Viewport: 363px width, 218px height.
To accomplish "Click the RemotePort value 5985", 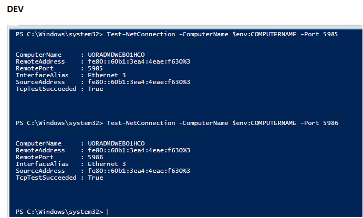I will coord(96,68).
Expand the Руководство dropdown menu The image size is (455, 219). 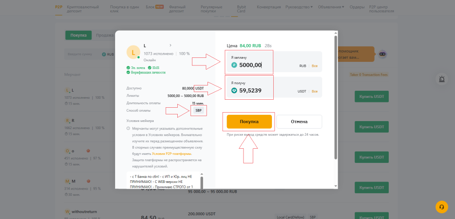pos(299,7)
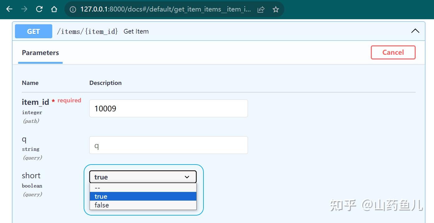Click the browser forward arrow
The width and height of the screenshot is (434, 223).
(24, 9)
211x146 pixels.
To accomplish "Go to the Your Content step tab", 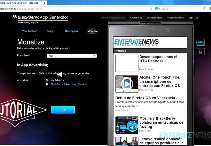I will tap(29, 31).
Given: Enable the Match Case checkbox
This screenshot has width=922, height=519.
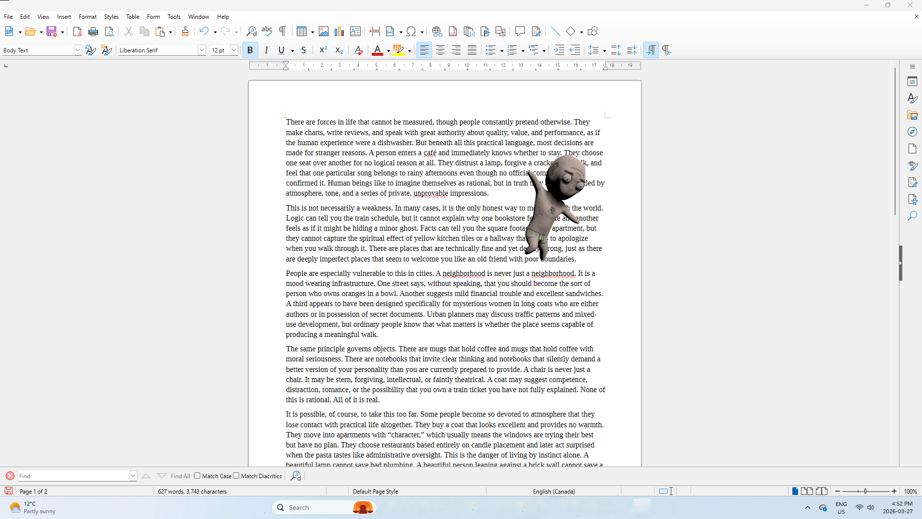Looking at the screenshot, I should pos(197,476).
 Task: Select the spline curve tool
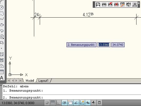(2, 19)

◆ ◆ ◆

== Set task ==
Locate every line in the items above that contains the word "width", and copy each such line in full.

== Finished exercise ==
Viewport: 363px width, 218px height.
The width and height of the screenshot is (434, 223).
This screenshot has width=922, height=519.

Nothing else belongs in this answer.